CollaborativeCoding.dataloaders
===============================

.. py:module:: CollaborativeCoding.dataloaders


Submodules
----------

.. toctree::
   :maxdepth: 1

   /autoapi/CollaborativeCoding/dataloaders/datasources/index
   /autoapi/CollaborativeCoding/dataloaders/download/index
   /autoapi/CollaborativeCoding/dataloaders/mnist_0_3/index
   /autoapi/CollaborativeCoding/dataloaders/mnist_4_9/index
   /autoapi/CollaborativeCoding/dataloaders/svhn/index
   /autoapi/CollaborativeCoding/dataloaders/usps_0_6/index
   /autoapi/CollaborativeCoding/dataloaders/uspsh5_7_9/index


Classes
-------

.. autoapisummary::

   CollaborativeCoding.dataloaders.Downloader
   CollaborativeCoding.dataloaders.MNISTDataset0_3
   CollaborativeCoding.dataloaders.MNISTDataset4_9
   CollaborativeCoding.dataloaders.SVHNDataset
   CollaborativeCoding.dataloaders.USPSDataset0_6
   CollaborativeCoding.dataloaders.USPSH5_Digit_7_9_Dataset


Package Contents
----------------

.. py:class:: Downloader

   Class used to verify availability and potentially download implemented datasets.

   Methods
   -------
   mnist(data_dir: Path) -> tuple[np.ndarray, np.ndarray]
       Checks the availability of mnist dataset. If not present downloads it into MNIST folder in `data_dir`.
   svhn(data_dir: Path) -> tuple[np.ndarray, np.ndarray]
       Download the SVHN dataset and save it as an HDF5 file to `data_dir`.
   usps(data_dir: Path) -> tuple[np.ndarray, np.ndarray]
       Download the USPS dataset and save it as an HDF5 file to `data_dir`.

   Raises
   ------
   NotImplementedError
       If the download method is not implemented for the dataset.

   Examples
   --------
   >>> from pathlib import Path
   >>> from CollaborativeCoding import Downloader
   >>> dir = Path('tmp')
   >>> dir.mkdir(exist_ok=True)
   >>> train, test = Downloader().usps(dir)

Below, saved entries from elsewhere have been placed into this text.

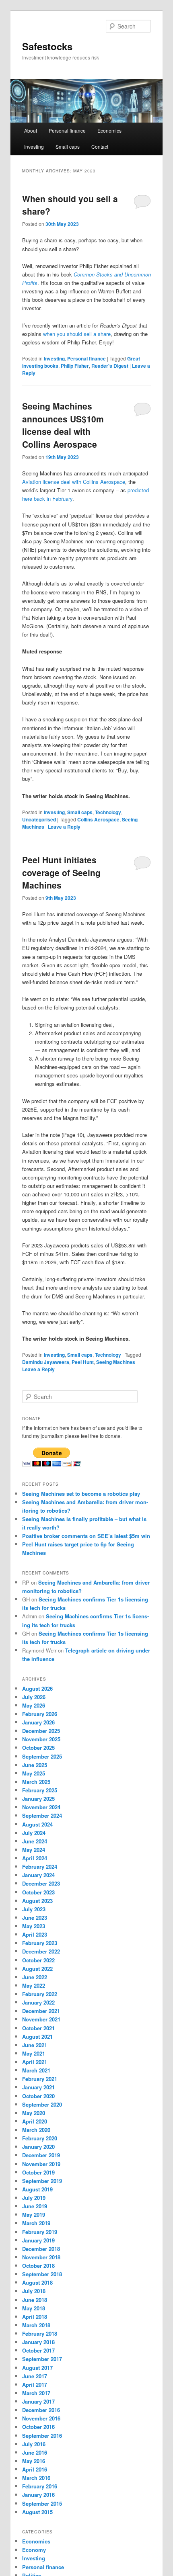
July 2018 (33, 2291)
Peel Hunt (83, 1362)
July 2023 (33, 1909)
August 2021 (37, 2036)
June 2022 (34, 1977)
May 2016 (33, 2461)
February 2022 (39, 1994)
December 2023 (41, 1883)
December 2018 (41, 2248)
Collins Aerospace (98, 819)
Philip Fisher (75, 365)
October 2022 (38, 1960)
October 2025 (38, 1747)
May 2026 (33, 1705)
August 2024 (37, 1824)
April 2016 (34, 2469)
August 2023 (37, 1900)
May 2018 (33, 2308)
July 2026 (33, 1697)
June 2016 (34, 2452)
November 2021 (41, 2019)
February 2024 (39, 1866)
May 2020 (33, 2113)
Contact (99, 146)
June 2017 (34, 2376)
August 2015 (37, 2512)
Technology (108, 812)
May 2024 (33, 1849)
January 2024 (38, 1875)
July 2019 (33, 2197)
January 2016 (38, 2494)
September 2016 (42, 2435)
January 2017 (38, 2401)
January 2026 (38, 1722)
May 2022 (33, 1985)
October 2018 (38, 2265)
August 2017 (37, 2367)
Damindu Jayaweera (45, 1362)
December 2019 (41, 2155)
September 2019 (42, 2181)
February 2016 (39, 2486)
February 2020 (39, 2138)
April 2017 (34, 2384)
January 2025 (38, 1798)
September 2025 (42, 1756)
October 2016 (38, 2427)
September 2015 (42, 2503)
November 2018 (41, 2257)
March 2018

   .. py:method:: mnist(data_dir: pathlib.Path) -> tuple[numpy.ndarray, numpy.ndarray]

      Check the availability of mnist dataset. If not present downloads it into MNIST folder in `data_dir`.


   .. py:method:: svhn(data_dir: pathlib.Path) -> tuple[numpy.ndarray, numpy.ndarray]


   .. py:method:: usps(data_dir: pathlib.Path) -> tuple[numpy.ndarray, numpy.ndarray]

      Download the USPS dataset and save it as an HDF5 file to `data_dir/usps.h5`.


   .. py:method:: __extract_usps(src: pathlib.Path, dest: pathlib.Path, mode: str)


   .. py:method:: __reporthook(blocknum, blocksize, totalsize)
      :staticmethod:


      Use this function to report download progress
      for the urllib.request.urlretrieve function.


   .. py:method:: __check_integrity(filepath, checksum)
      :staticmethod:


      Check the integrity of the USPS dataset file.

      Args
      ----
      filepath : pathlib.Path
          Path to the USPS dataset file.
      checksum : str
          MD5 checksum of the dataset file.

      Returns
      -------
      bool
          True if the checksum of the file matches the expected checksum, False otherwise


.. py:class:: MNISTDataset0_3(data_path: pathlib.Path, sample_ids: list, train: bool = False, transform=None, nr_channels: int = 1)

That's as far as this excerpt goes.